■ **RECORDS SUPPLIED**:

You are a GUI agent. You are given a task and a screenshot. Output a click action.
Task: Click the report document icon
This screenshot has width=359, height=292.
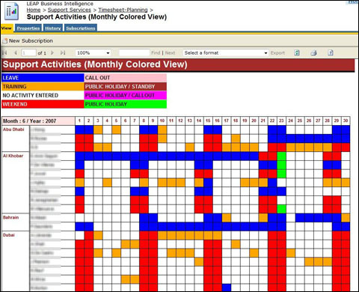[11, 11]
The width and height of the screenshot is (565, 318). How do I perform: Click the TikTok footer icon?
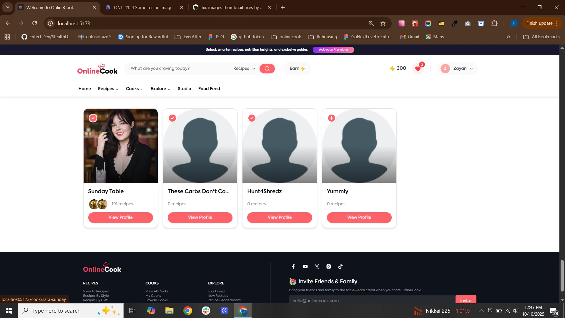coord(340,266)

■ **YOUR GOAL**: Shift every coordinate in the answers by adding 129 to each number, and reproduce all the material's lines with the requests included. Leave the pictures out.

■ **WORKED SOLUTION**:
You are a GUI agent. You are given a task and a screenshot. Output a click action.
Task: Click the report document icon
This screenshot has width=359, height=292.
[140, 140]
The width and height of the screenshot is (565, 318). How do I perform: Click the TikTok footer icon?
coord(469,395)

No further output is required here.